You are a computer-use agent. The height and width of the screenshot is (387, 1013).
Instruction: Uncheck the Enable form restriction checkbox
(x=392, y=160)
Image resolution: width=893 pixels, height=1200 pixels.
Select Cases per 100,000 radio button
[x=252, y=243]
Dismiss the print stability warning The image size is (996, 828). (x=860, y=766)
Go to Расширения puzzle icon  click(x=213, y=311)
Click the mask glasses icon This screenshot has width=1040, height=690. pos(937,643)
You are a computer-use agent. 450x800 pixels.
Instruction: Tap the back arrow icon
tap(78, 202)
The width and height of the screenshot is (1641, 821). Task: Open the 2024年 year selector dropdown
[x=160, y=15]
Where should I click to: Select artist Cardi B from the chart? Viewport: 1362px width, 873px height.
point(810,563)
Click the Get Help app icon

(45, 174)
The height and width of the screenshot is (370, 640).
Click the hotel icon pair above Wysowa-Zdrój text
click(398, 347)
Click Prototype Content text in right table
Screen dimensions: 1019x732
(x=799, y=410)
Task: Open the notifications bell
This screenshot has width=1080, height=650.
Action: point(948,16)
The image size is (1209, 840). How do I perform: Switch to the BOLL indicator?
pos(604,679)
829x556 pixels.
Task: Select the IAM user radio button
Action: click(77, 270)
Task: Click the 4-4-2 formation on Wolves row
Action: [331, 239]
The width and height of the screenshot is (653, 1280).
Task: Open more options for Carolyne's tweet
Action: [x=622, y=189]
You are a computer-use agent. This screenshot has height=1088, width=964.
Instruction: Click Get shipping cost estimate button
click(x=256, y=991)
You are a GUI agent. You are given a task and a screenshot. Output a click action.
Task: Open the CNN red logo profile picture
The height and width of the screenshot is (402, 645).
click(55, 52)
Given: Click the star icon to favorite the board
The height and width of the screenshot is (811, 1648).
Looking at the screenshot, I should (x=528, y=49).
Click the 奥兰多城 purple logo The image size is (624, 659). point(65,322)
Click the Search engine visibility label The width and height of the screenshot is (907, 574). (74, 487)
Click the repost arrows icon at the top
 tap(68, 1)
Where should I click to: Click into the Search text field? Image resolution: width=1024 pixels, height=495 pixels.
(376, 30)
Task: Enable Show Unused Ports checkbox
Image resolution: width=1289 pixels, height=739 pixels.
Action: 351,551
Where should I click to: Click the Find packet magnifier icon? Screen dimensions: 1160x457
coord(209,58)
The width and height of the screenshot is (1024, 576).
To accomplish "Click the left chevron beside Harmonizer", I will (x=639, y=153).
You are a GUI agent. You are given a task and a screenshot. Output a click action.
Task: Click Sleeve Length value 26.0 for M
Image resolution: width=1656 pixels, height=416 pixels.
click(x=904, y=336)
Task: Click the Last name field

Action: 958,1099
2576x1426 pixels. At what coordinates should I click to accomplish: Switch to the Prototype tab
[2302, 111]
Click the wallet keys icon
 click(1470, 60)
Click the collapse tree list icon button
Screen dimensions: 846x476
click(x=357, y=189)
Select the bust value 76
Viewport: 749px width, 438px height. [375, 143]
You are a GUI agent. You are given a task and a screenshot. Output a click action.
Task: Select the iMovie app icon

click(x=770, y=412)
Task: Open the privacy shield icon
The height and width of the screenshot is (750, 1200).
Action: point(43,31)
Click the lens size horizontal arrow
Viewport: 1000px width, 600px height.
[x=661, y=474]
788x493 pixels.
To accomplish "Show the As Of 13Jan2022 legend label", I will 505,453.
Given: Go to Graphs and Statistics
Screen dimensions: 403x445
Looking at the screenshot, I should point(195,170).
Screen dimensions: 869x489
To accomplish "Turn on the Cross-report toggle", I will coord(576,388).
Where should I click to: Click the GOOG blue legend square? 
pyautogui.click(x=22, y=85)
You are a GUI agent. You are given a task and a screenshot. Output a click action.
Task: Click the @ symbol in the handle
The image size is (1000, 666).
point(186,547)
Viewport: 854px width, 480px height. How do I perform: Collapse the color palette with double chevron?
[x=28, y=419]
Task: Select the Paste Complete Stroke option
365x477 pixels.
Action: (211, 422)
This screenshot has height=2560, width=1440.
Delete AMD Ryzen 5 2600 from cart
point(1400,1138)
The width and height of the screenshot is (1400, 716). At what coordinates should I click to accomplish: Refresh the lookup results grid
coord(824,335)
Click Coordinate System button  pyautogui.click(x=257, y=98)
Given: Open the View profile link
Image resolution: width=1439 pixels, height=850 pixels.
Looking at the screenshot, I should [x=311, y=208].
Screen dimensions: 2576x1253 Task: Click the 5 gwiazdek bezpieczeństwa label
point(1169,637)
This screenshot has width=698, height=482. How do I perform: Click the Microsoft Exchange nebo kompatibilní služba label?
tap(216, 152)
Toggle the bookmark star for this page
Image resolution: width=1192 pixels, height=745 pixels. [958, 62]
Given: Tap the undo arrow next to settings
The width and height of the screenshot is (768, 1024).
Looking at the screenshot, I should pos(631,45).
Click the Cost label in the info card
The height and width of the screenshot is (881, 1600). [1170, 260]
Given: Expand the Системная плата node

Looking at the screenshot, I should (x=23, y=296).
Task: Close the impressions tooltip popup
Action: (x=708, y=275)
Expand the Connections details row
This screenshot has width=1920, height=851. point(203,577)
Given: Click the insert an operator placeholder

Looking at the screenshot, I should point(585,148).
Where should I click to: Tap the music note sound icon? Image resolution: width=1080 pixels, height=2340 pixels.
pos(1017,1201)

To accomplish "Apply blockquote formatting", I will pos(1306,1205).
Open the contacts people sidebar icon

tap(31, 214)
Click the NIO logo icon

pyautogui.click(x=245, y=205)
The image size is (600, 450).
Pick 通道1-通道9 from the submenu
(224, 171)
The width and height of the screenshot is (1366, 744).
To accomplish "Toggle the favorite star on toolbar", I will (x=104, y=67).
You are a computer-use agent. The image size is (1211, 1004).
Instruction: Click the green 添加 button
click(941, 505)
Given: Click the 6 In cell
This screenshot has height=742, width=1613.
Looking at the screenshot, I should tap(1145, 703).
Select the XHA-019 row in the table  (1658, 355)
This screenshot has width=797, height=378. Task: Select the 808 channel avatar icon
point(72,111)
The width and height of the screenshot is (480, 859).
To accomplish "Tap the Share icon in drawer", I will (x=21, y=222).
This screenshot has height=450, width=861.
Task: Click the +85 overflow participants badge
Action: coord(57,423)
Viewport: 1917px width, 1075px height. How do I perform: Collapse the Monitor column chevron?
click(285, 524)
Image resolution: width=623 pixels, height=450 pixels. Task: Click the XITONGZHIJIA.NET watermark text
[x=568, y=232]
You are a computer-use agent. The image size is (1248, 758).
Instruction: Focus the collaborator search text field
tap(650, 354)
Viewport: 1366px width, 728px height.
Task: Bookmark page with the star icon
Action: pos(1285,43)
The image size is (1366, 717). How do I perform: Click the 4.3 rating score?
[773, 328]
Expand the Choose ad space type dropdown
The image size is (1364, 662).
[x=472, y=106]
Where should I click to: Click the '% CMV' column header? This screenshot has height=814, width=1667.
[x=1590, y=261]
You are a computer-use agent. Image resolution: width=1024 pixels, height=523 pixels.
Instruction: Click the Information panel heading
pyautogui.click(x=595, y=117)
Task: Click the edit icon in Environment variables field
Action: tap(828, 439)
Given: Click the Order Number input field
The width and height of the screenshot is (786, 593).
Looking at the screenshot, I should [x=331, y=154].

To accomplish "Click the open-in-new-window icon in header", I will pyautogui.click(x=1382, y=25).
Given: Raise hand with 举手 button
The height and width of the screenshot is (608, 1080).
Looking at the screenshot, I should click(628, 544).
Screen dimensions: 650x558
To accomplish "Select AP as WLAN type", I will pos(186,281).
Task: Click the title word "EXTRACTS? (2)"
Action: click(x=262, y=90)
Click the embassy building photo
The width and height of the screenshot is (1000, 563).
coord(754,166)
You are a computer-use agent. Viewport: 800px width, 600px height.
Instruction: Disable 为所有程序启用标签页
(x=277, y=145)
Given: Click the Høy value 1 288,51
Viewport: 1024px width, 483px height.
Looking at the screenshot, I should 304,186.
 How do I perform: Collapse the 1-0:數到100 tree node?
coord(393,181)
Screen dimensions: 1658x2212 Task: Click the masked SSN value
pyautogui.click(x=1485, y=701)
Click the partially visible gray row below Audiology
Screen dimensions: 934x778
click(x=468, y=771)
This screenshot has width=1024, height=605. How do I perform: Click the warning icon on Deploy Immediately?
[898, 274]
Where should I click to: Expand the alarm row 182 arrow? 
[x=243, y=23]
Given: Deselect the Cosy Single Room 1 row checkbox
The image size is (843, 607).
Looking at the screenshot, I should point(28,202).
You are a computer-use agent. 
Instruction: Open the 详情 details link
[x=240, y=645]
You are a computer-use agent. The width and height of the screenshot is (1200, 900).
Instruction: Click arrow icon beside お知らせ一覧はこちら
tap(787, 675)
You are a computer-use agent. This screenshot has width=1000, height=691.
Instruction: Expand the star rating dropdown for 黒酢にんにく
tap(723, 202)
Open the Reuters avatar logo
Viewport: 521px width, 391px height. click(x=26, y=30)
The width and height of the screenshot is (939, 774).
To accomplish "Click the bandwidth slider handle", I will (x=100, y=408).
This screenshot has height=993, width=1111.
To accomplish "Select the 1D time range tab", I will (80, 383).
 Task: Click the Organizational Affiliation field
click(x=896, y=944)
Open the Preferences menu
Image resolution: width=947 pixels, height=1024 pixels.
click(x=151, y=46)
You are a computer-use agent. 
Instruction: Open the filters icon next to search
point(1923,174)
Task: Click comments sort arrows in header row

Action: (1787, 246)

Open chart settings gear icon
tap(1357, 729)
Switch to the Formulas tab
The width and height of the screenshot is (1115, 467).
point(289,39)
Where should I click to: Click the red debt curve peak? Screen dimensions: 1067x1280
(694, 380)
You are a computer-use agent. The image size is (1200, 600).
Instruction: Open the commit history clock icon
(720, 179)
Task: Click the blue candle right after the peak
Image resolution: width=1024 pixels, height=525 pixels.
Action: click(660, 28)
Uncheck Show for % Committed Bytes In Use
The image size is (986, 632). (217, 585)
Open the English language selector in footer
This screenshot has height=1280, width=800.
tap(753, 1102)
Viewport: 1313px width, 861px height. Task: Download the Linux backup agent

========================================

▶ **REQUIREMENT**:
Lines from the start of the entries through the one containing "The height and width of the screenshot is (370, 640)." are to be set down again exactly, both ends included.

▶ **WRITTEN RESPONSE**:
You are a computer-use agent. The height and width of the screenshot is (387, 1013).
Instruction: Uncheck the Enable form restriction checkbox
(x=392, y=160)
Image resolution: width=893 pixels, height=1200 pixels.
Select Cases per 100,000 radio button
[x=252, y=243]
Dismiss the print stability warning The image size is (996, 828). (x=860, y=766)
Go to Расширения puzzle icon  click(x=213, y=311)
Click the mask glasses icon This screenshot has width=1040, height=690. pos(937,643)
You are a computer-use agent. 450x800 pixels.
Instruction: Tap the back arrow icon
tap(78, 202)
The width and height of the screenshot is (1641, 821). Task: Open the 2024年 year selector dropdown
[x=160, y=15]
Where should I click to: Select artist Cardi B from the chart? Viewport: 1362px width, 873px height.
point(810,563)
Click the Get Help app icon

(45, 174)
The height and width of the screenshot is (370, 640).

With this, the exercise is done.